Friday, January 1, 2010 AT 9:32 PM
Moodless.
Not in my MSN contact list anymore, nor my handphone contact list, seemingly erased that person from my mind, but damn facebook I keep seeing that person's name. And all are like related to the other person. Shouldn't I be neutral, but that person was someone I knew and cared about.
The other one. In my MSN contact list and handphone contact list, also in facebook, I feel neutral, nothing much, cause we weren't close anyway. Though we fought. But when I visit his blog, like pang. He was a good friend, always made my day, why did I let my emotions control me.
I realized that alot of the misunderstandings and troubles of me and my friends, those 3, are like, because of me, and also her. I shouldn't just throw away my friends cause of her. Just isn't worth it, I wish I could rewind time.

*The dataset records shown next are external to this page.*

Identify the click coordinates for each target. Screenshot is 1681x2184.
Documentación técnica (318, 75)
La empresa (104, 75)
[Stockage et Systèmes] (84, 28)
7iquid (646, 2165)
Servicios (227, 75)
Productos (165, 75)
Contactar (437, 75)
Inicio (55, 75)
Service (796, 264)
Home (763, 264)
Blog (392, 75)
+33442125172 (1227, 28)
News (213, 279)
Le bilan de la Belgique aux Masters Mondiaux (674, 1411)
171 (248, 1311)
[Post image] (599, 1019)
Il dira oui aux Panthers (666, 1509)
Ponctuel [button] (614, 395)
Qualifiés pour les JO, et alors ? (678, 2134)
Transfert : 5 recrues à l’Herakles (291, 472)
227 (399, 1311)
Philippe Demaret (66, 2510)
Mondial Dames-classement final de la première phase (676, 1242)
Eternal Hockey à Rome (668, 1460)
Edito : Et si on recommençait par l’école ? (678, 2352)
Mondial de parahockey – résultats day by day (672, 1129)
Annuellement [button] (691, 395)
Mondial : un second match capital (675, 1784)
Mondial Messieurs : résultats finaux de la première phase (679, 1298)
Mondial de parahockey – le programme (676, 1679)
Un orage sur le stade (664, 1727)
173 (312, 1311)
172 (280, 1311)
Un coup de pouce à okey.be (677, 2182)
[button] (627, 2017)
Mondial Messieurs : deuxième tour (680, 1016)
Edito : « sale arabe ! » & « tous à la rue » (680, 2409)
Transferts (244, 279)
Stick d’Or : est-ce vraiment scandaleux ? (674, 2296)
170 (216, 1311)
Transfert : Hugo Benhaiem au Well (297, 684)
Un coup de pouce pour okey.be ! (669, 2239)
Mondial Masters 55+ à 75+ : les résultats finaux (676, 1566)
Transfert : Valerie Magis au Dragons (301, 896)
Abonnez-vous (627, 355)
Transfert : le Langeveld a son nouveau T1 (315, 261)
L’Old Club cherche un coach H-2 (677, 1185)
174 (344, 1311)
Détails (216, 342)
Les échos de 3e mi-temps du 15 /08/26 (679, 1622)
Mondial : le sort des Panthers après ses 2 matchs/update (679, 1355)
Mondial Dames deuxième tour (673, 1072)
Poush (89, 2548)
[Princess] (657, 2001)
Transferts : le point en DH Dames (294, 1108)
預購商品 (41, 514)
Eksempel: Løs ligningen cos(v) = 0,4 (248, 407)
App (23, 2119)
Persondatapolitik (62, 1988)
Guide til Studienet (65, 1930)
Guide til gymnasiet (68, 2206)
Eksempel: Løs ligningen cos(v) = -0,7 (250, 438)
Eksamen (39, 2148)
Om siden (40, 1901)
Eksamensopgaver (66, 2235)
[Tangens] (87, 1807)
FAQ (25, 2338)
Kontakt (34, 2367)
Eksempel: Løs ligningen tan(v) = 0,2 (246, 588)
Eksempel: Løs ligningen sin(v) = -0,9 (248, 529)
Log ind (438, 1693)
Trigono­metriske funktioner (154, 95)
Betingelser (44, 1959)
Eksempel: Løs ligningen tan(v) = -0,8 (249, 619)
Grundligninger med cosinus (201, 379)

Last time where I used to SMS him and crap. That day when he sent me such a long happy birthday SMS, just, so very touching, cried myself to sleep that night, thanking god for letting me have such a good friend and everything.
And another person. Those days where I came online and he said hi first, and I crapped about my not-starting-a-conversation-first campaign, where I talked about facebook with him, where we used to talked on the stupid facebook chatlog.
Man I missed those times. The first he, the one who is not in my list except for facebook, I don't talk to him anymore. The second he, he did talk to me once in a blue moon, once to say happy new year, did he know how happy I was when he said happy new year to me? But I... pretended to be neutral, and just said bye, cause of my stupid pride.
I wish time could go back. To last last year. When I was P6. In rosyth. I should've gone to Bowen with Deanna. Maybe if I went to Bowen, I won't know my NCHS friends, but I wouldn't have been in this situation with them.
When I said I should not come to NCHS in 2009 when I was secondary one, acceptable cause it's only the first year I graduated. From now on when I said I shouldn't come to NCHS, it's not acceptable anymore, cause it's already over, and deemed as attention seeking.
Look at my MSN list, cursed myself, told myself I should not have known that stupid person. Look at my seniors' list, told myself how much I wish I could crap with you again, where you always told me how great your GF was, and I asked you for tips about facebook games.
But it's too late now. Even when I type this post, nobody knows what I'm talking about except for those two, but they don't even come to my blog, I wasn't that important to them like they were to me. Maybe only the cause would understand.
I sound ridiculous. I am ridiculous. I don't give a damn about chinese homework anymore. That teacher can scold me for all I care, FML. I want to turn back time. I want to go back to those times. I want to SMS him and make that person anxious, and MSN another him about my so called crappy campaign.
Can you believe it. Even when my favourite-est person in the world talked to me today, I still, am emo and everything cause of those two people. If not I'll be hypering and telling everyone that my favourite-est person talked to me today.
I'm not going to post anymore for today and tomorrow, I hope.
I want my NingZhen. NingZhen, if you see this, when I don't crap to you tomorrow, please don't mind or anything k, I just, can't help it.